## Source document
◆ ◆ ◆ ◆ ◆
NATO General Uses False Claims to Justify Buildup Near Russia's Border

NATO is using the false claim of Russia's "invasion" of Crimea in order to justify its own military activities near Russia's border, Eric Zuesse underscores.

NATO is using the false claim of Russia's "invasion" of Crimea in order to justify its own military activities near Russia's border, Eric Zuesse underscores.
The
United States has recently turned into a "dictatorship" in which its
people, with the exception of the richest 10 percent, have no impact
on the country's policies, publicist and investigative historian Eric
Zuesse emphasizes.
Commenting on the recent interview given by NATO and America's
General Ben Hodges to the US national radio, the investigative historian
blasted the general for a blatant lie: Hodges claimed that Russia
"invaded" Crimea, "the day after the Sochi Olympics."
Analyzing
the chain of events, Eric Zuesse underscored that Washington's decision
makers had long been considering plans of grabbing Ukraine, since this
country "is more important to them (and their billionaire sponsors)
than getting any of the twelve former Warsaw Pact nations that the US
had already brought into NATO." Ukraine is key to restraining Russia
according to American political scientist Zbigniew Brzezinski.
The
Sochi Olympics ended on February 23, 2014, while the US-backed February
2014 "revolution" in Ukraine, carried out by the Ukrainian
ultra-nationalists and neo-Nazis in Ukraine started on February 18,
2014.
On February 24, Crimean citizens held a protest rally, following the
infamous "Pogrum of Korsun," the gruesome attack against Crimea's
Russian speakers launched by a Ukrainian Nazi gang. Crimea's civilians
strongly opposed the 2014 undemocratic coup in Ukraine and slammed the
junta for violating the human rights of ethnic Russians in the country.
Crimea's
referendum held on March 16, 2014 had clearly demonstrated that the
US-backed new Ukrainian government had no support among the majority
of the peninsula's population, which voted for reunification
with Russia.
◆ ◆ ◆ ◆ ◆
## Stored rows
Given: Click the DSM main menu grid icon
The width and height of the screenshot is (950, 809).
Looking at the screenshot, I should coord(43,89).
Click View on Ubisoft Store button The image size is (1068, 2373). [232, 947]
◆ ◆ ◆ ◆ ◆
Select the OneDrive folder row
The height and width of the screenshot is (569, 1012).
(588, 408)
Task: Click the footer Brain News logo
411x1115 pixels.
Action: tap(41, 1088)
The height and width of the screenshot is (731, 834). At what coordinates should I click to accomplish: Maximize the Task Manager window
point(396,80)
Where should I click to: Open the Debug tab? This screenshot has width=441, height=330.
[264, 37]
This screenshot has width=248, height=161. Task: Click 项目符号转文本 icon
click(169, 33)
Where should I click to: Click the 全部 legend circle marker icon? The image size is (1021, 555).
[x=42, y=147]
◆ ◆ ◆ ◆ ◆
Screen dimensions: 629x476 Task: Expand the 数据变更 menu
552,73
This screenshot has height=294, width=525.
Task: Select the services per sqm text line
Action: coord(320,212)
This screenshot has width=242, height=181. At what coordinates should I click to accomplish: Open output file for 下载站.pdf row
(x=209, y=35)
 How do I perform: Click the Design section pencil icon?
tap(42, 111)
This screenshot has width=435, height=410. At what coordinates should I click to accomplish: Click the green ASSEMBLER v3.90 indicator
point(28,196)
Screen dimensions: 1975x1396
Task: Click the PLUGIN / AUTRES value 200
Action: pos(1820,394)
◆ ◆ ◆ ◆ ◆
## Exercise requirements
1. Using the article on NATO and Crimea, decide whether each statement agrees with it: (a) The Sochi Olympics ended on February 23, 2014. (b) Crimea's referendum was held on March 18, 2014. (c) General Ben Hodges gave his interview to a US national television channel. For each, answer yes or no and quote the words of the article that decide it.
2. Copy the passage of the article on NATO and Crimea from "On February 24, Crimean" up to and including "with Russia.".
3. Pick up the article on NATO and Crimea where it stops and continue it.

## Answers to each task
1.
(a) Yes: "The Sochi Olympics ended on February 23, 2014"
(b) No: "Crimea's referendum held on March 16, 2014"
(c) No: "General Ben Hodges to the US national radio"

2.
On February 24, Crimean citizens held a protest rally, following the
infamous "Pogrum of Korsun," the gruesome attack against Crimea's
Russian speakers launched by a Ukrainian Nazi gang. Crimea's civilians
strongly opposed the 2014 undemocratic coup in Ukraine and slammed the
junta for violating the human rights of ethnic Russians in the country.
Crimea's
referendum held on March 16, 2014 had clearly demonstrated that the
US-backed new Ukrainian government had no support among the majority
of the peninsula's population, which voted for reunification
with Russia.

3.
However, "Obama himself phrased the entire 'justification' for his
economic sanctions against Russia, on the basis of "the annexation
of Crimea," via a "conquest of land." So, Ben Hodges is merely
repeating Obama, using a clearer phrase ("invade Crimea"), in order to
'justify' American responses that are even more aggressive: military,
not just economic, against Russia," Mr. Zuesse highlighted.
"That's so many lies in such a short span, so
that unpacking all of them will produce a long article; but, those lies
are the mainstream view in America's news media," the publicist
stressed.

"When this coup — which the founder of the
"private CIA" firm Stratfor once referred to as "the most blatant coup
in history" — was over, the new regime was planning to kick Russia's
navy out of Russia's main naval base ever since 1783, which was
in Crimea, which had always been part of Russia until the Soviet
dictator in 1954 simply transferred Crimea to Ukraine, despite the
wishes of the Crimeans," the historian elaborated.


The influential political elites in the US are
falsifying the facts with total impunity, the historian underscored,
asking rhetorically, whether the United States is still committed to its
values of democracy and free press.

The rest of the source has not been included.